Case–control comparison with EUVAS trials
| CycLowVas cases | EUVAS controls | P-value | |
|---|---|---|---|
| 66 | 198 | ||
| Baseline features | |||
| Female:male, | 28:38 (42:58) | 78:120 (40:60) | 0.66 |
| Age (years) median (range) | 63 (54.2–73) | 63 (53.25–71) | 0.75 |
| MPO:PR3 ANCA, | 33:33 (50:50) | 99:99 (50:50) | 1.00 |
| Baseline eGFR (mL/min), median (range) | 25.5 (18–43.7) | 27.1 (16.2–40.6) | 0.45 |
| Baseline BVAS, median (range) | 18.5 (15–21.75) | 18.5 (13–23.75) | 0.77 |
| Unadjusted outcomes at 6 months | |||
| Remission at 6 months, | 62/66 (96) | 141/151 (93.7) | 0.88 |
| 6-month eGFR (mL/min), median (range) | 49 (37.5–67) | 45.7 (31.8–62.23) | 0.14 |
| 6-month ΔeGFR (mL/min), median (range) | 13 (1.5–27.5) | 11.3 (1.5–24.15) | 0.30 |
| Cyclophosphamide dose (g), median (range) | 3 (3–3.5) | 13.5 (8.6–22.5) | <0.001 |
| Total corticosteroid dose (g), median (range) | 4.2 (1.0–6.5) | 5.3 (1.1–9.3) | <0.001 |
| Unadjusted long-term outcomes, | |||
| Relapse | 14/66 (21) | 61/198 (30.8) | 0.18 |
| Relapse PR3-ANCA | 5/33 (15) | 42/99 (42) | 0.008 |
| Relapse MPO-ANCA | 9/33 (27) | 19/99 (19) | 0.46 |
| ESRD | 4/66 (6) | 28/198 (14) | 0.12 |
| Death | 9/66 (13.6) | 46/198 (23.2) | 0.13 |
| Follow-up (days) median (range) | 1716 (964–2598) | 1878 (999–2946) | |
FIGURE 4Case–control analysis with propensity-matched patients from EUVAS trials.
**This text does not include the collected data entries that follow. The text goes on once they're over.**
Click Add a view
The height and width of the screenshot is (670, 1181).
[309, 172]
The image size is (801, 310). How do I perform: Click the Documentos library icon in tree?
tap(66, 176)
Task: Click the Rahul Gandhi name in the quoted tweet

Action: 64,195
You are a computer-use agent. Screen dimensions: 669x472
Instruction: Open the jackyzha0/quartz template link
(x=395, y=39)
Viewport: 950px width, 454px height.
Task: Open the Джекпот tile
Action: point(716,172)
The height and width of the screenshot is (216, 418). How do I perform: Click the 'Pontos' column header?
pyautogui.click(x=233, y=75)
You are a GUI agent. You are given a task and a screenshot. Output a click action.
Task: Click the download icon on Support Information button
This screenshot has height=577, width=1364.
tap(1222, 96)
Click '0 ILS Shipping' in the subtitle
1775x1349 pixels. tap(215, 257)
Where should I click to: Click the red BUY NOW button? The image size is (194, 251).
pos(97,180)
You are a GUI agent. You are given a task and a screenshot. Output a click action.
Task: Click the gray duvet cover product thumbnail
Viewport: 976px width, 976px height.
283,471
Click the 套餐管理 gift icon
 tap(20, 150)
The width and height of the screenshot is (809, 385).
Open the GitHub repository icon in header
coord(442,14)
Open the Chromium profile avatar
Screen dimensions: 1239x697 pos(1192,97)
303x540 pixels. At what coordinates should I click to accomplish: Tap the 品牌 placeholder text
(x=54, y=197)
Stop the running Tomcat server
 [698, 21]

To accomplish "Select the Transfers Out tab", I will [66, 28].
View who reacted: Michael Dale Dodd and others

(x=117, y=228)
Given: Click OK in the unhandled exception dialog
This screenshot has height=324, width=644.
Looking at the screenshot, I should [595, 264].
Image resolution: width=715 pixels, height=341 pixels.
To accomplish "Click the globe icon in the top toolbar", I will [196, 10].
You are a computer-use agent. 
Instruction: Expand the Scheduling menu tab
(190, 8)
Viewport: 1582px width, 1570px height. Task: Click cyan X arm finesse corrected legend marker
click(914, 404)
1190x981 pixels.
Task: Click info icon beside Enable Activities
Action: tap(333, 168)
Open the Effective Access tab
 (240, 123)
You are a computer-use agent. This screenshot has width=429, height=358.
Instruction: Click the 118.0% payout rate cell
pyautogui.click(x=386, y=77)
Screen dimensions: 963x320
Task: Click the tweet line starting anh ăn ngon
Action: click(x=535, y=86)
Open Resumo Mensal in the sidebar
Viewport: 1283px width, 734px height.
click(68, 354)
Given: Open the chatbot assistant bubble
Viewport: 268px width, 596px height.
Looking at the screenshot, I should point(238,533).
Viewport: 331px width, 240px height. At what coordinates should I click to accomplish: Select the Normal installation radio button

Cox proportional hazards regression models. (A) The adjusted all-cause mortality, (B) ESRD and (C) relapse risk between the EUVAS cohort and combined treatment (‘CycLowVas’) cohort. The covariates in the analysis include age, sex, ANCA specificity, entry eGFR, entry BVAS and dose of cyclophosphamide.